In announcing the new proposal, Young told a roundtable discussion two weeks ago that he wanted to “put these two yards in a competitive death grip” to force them to become more competitive and to produce a design that’s more affordable for the Navy.

Critics, including lawmakers from Maine, Mississippi and other shipbuilding states, say it’s critical to keep both shipyards in operation to maintain the U.S. shipbuilding infrastructure for national security in the future. The two shipyards are the only ones in the nation that build cruisers and destroyers for the Navy.

But the Navy contends it could save $300 million per ship by letting one contractor instead of two build the new destroyers.

Loren Thompson from the Lexington Institute said the Navy is to blame for requesting a warship that’s too expensive to build. The lowest estimate he has seen to build the DD(X) is $2 billion, or twice the cost of current destroyers at today’s higher build levels.

The DD(X) was envisioned before the war on terrorism, and the Navy asked for a larger ship with greater capabilities than the current destroyers. Since then, the Navy has begun exploring the possibility of building smaller Littoral Combat Ships while proceeding with a large cruiser that could serve as a platform for missile defense.

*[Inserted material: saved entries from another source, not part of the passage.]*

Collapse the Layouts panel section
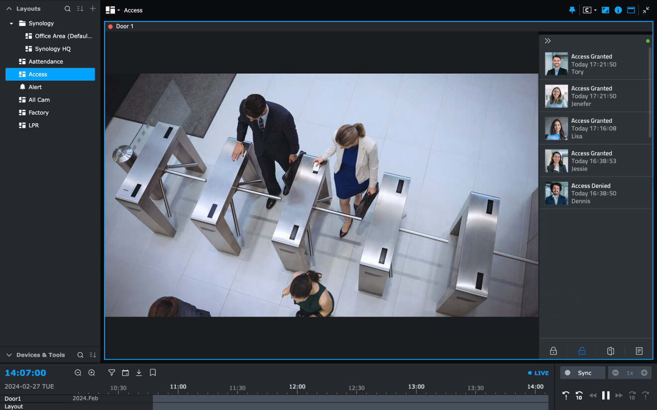Viewport: 657px width, 410px height. (9, 9)
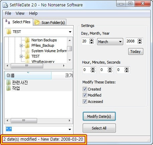Click the SetFileDate app icon in title bar
The height and width of the screenshot is (145, 153).
[5, 5]
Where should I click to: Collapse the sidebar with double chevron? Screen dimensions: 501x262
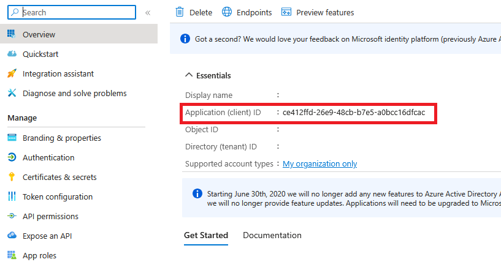[x=148, y=12]
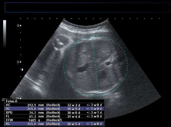171x127 pixels.
Task: Click bottom caliper of the diameter line
Action: pyautogui.click(x=99, y=91)
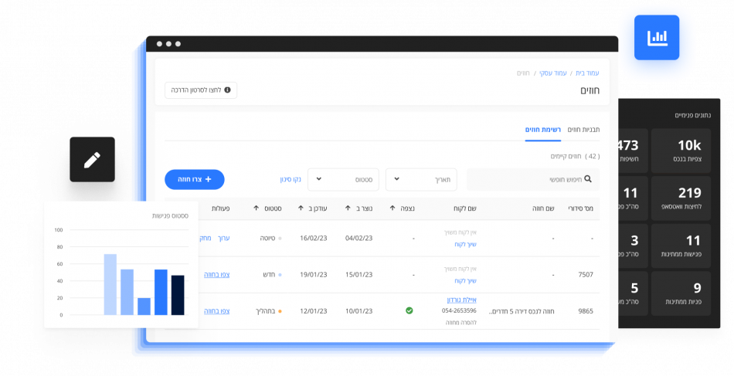The height and width of the screenshot is (376, 734).
Task: Sort by the סטטוס column arrow
Action: coord(256,208)
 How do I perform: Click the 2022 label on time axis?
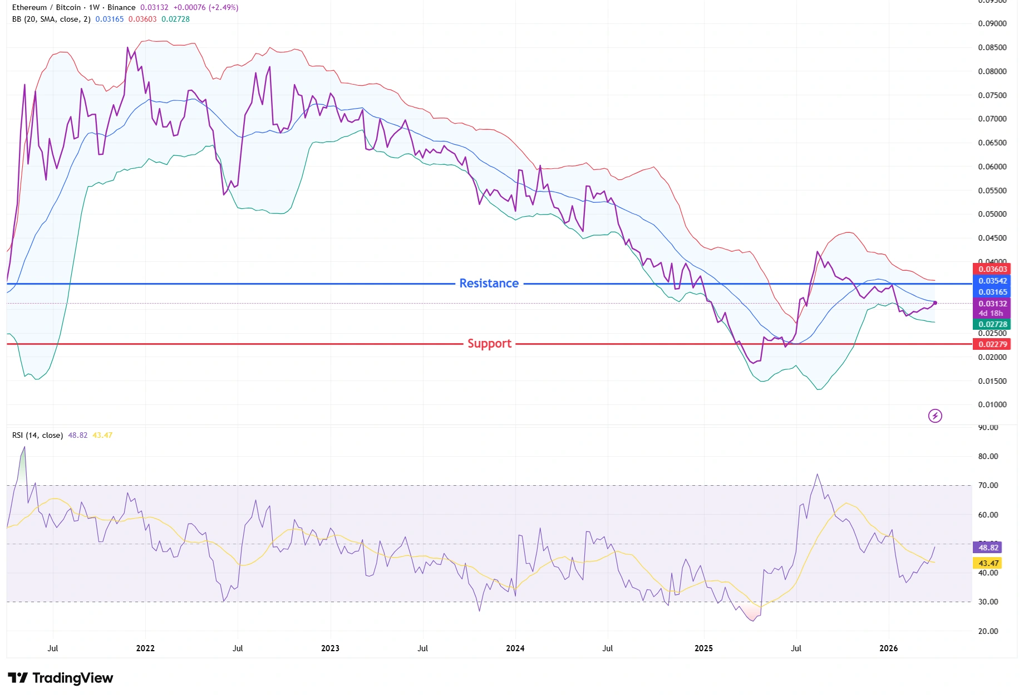point(145,648)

“The problem is not really the shipyards. The problem is a Navy customer that can’t sort out what it’s trying to accomplish,” Thompson said.

Kendall Pease, spokesman for Bath’s parent company, General Dynamics, suggested that the Navy should slow down and take a deep breath, saying that DD(X) is an important program and that “determining the best acquisition approach may be lengthy and complex.”

“We believe that the final plan needs to be the result of a fair and thorough deliberative process,” he said in a statement from Falls Church, Va. “Time invested in the process now will pay returns throughout the life of the program.”

Maine Sen. Olympia Snowe said it’s important to preserve two shipyards because it doesn’t make sense to put all eggs in one basket from either a competitive perspective – or from a national security perspective.

“Keeping two working shipyards preserves our ability to build major surface combatants if unforeseen emergencies hamper production at one shipyard, or to increase production to counter threats we cannot foresee,” Snowe said.

Jay Korman, a naval analyst at DFI International, said the congressional delegations will have to be careful in how they respond.

The Navy has clearly stated that the current DD(X) strategy is too expensive and unworkable. A rejection of the Navy’s latest proposal could lead to a cancellation of the DD(X) program altogether, Korman said.